#### [Exercise directions]
Rewrite everything from the line containing "You are a computer-use" down to the line containing "Looking at the screenshot, I should pos(802,694)." in the records below as a numbered list, skipping blank lines and leaving out the pictures.

-----

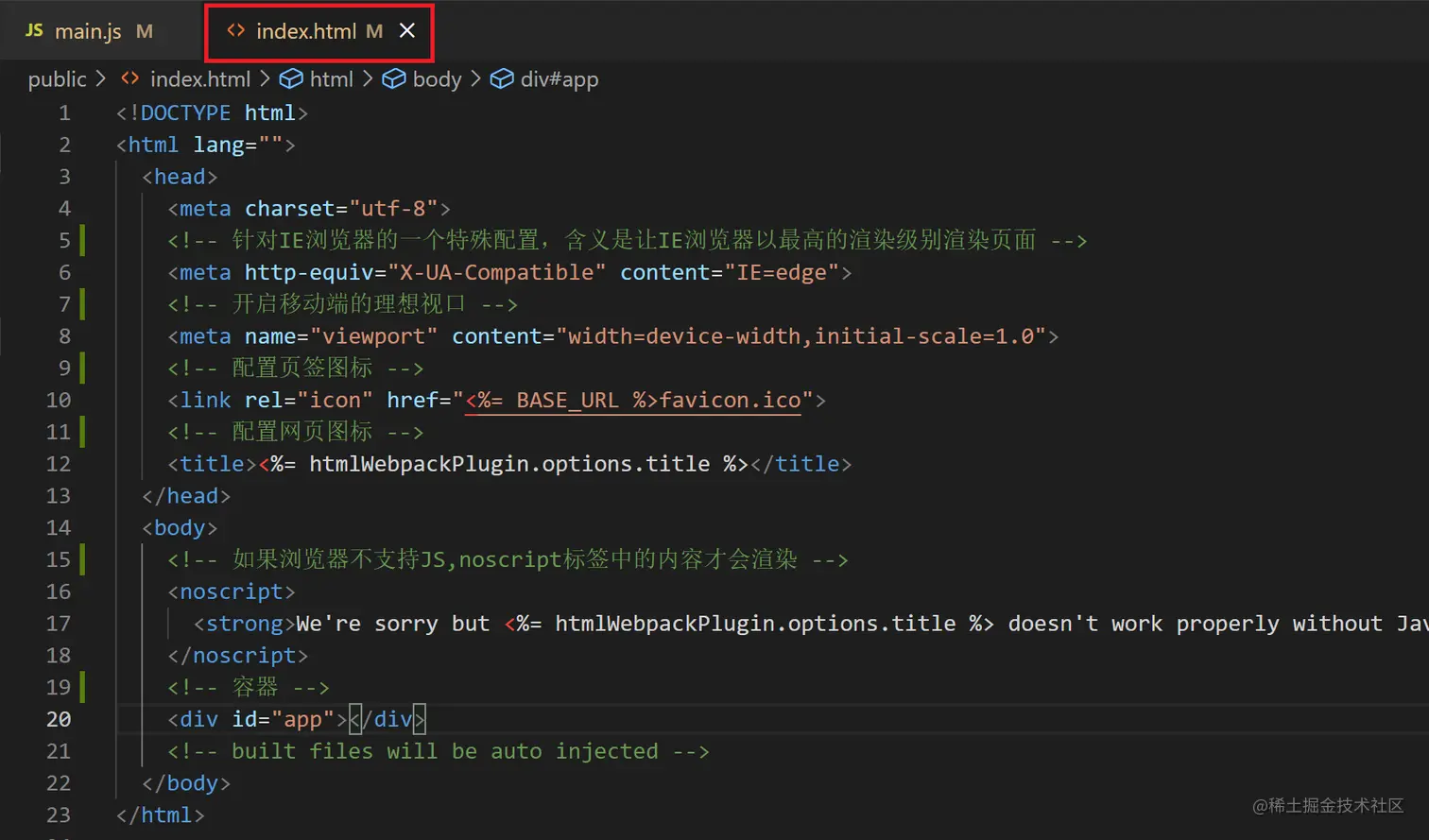Viewport: 1429px width, 840px height.
Task: Click the modified indicator M on index.html tab
Action: (374, 30)
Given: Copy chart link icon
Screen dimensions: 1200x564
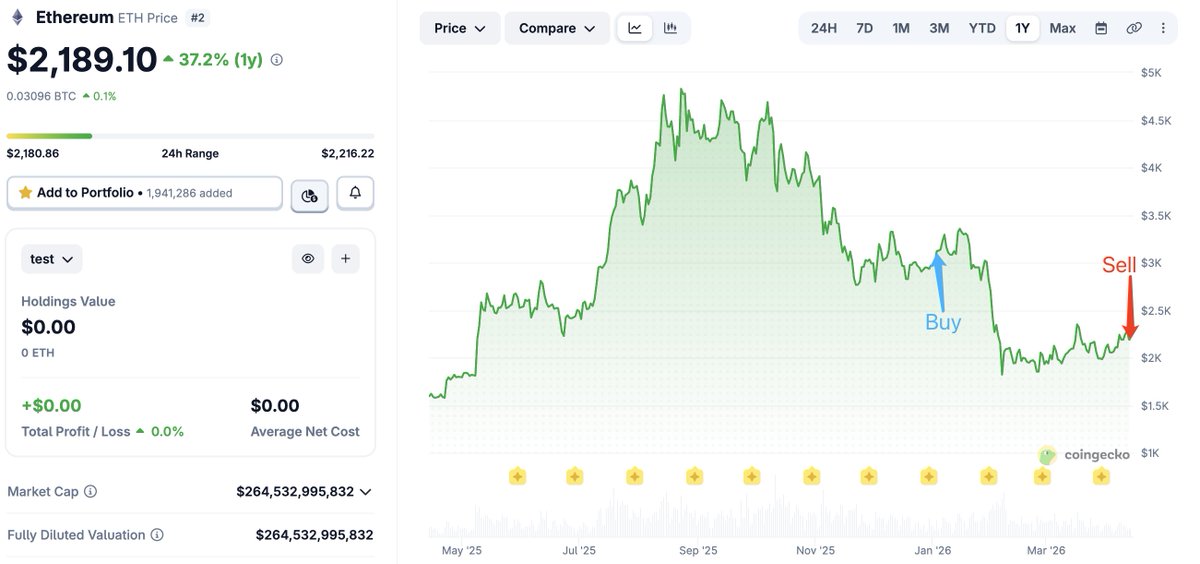Looking at the screenshot, I should coord(1134,28).
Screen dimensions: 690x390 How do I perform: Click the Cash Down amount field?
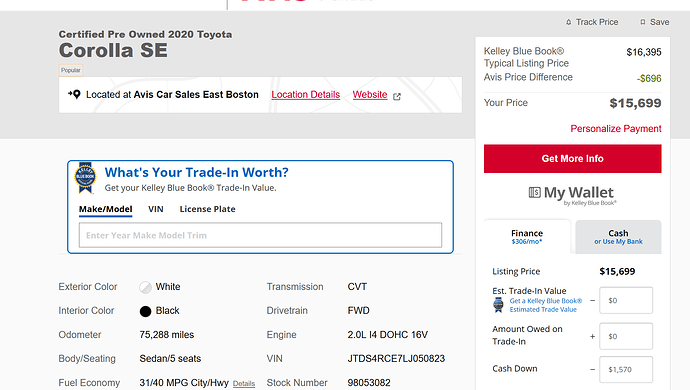pyautogui.click(x=626, y=369)
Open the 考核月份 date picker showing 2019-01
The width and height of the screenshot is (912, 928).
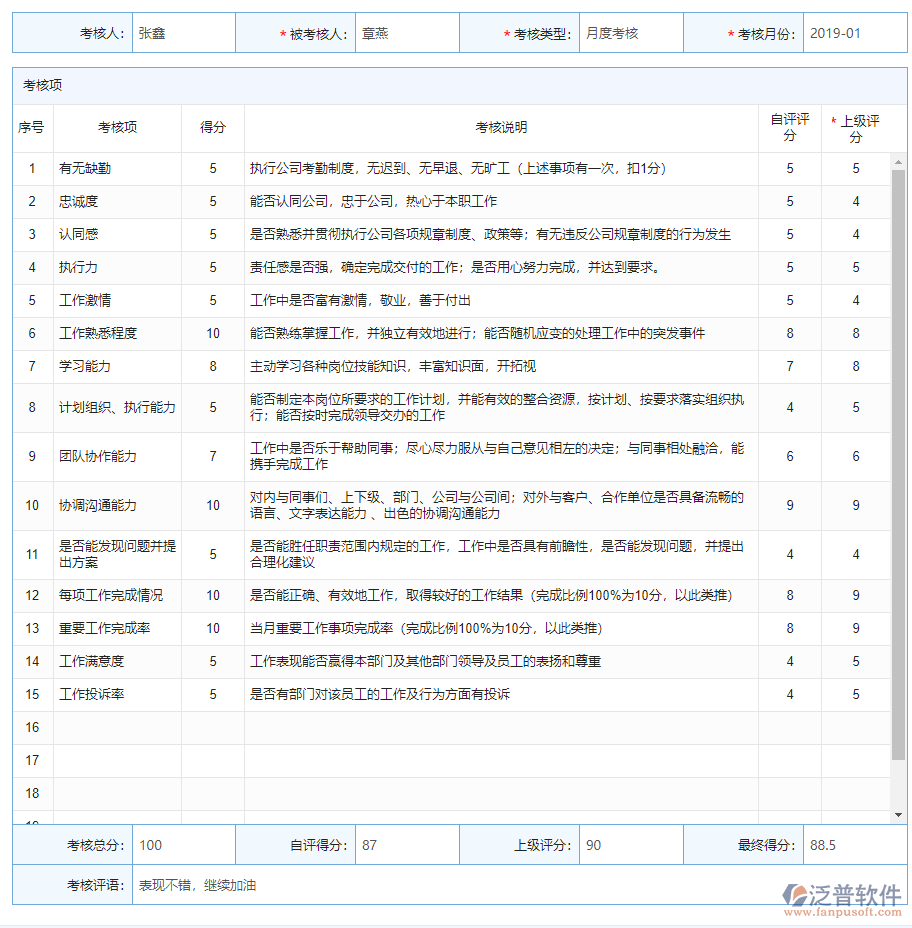(851, 32)
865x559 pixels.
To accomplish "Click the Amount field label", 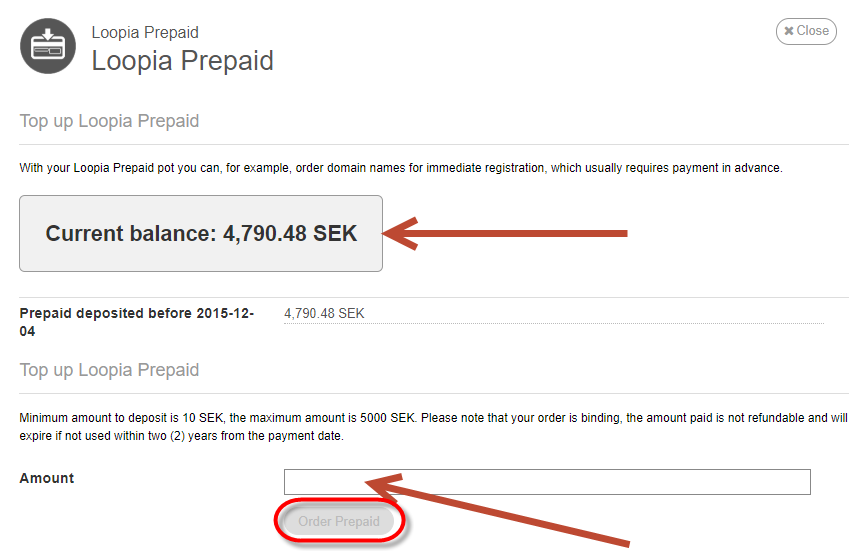I will coord(47,478).
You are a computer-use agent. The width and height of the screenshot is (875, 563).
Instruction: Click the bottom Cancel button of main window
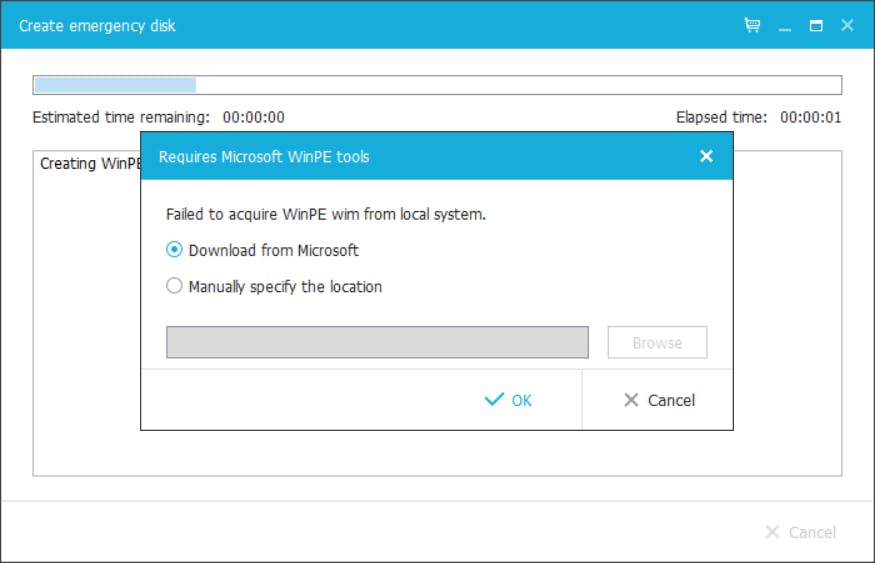(800, 532)
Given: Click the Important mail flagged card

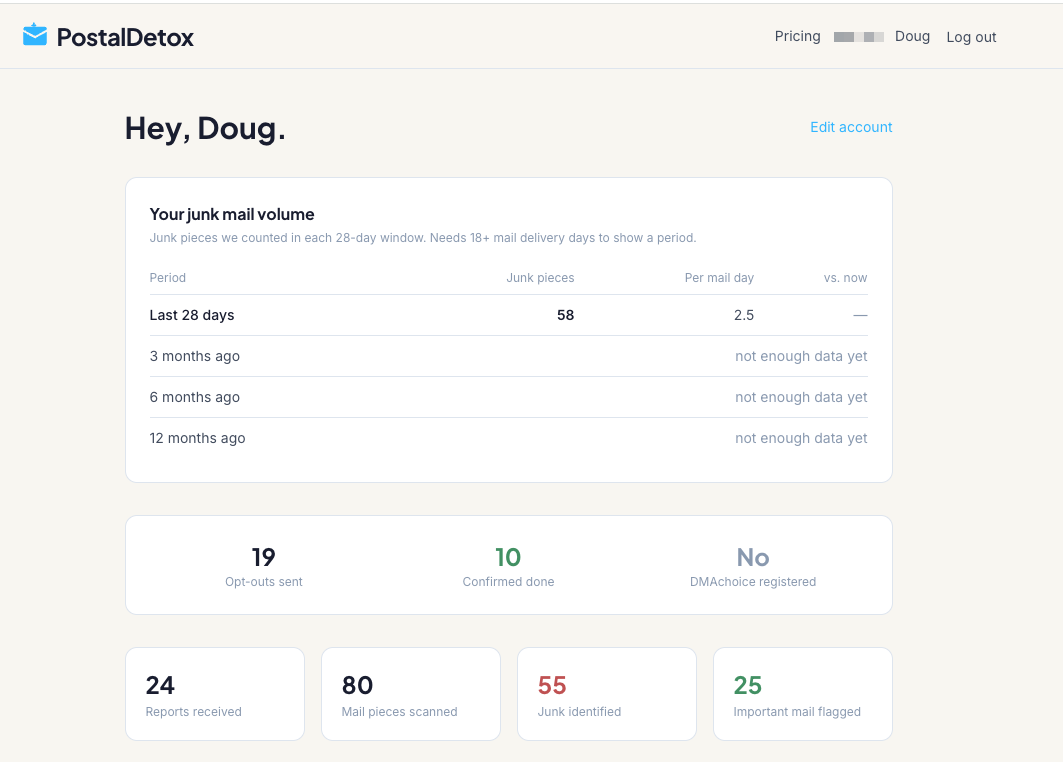Looking at the screenshot, I should pos(802,694).
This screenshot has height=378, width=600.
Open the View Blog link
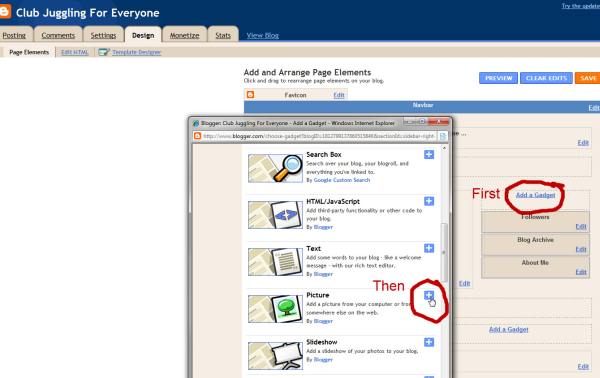(x=262, y=36)
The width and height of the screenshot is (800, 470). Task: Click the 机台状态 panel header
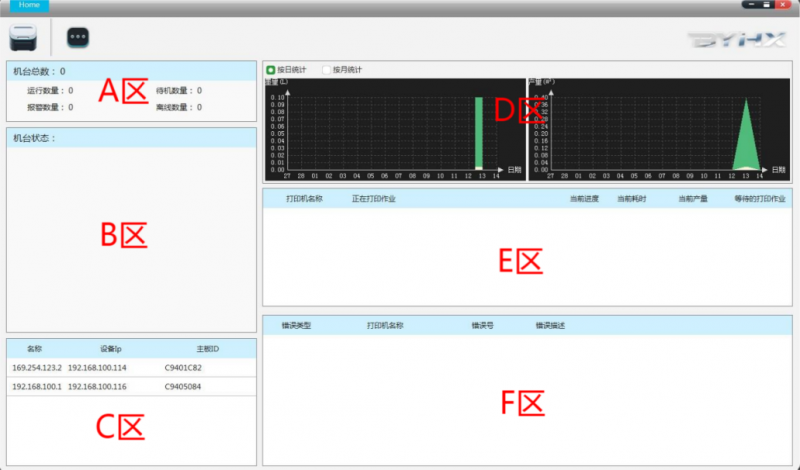click(x=34, y=138)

-----

#### [In response]
1. You are a computer-use agent. The width and height of the screenshot is (875, 563).
2. Instruction: Click the bottom Cancel button of main window
3. (800, 532)
4. Given: Click the Important mail flagged card
5. Looking at the screenshot, I should pos(802,694).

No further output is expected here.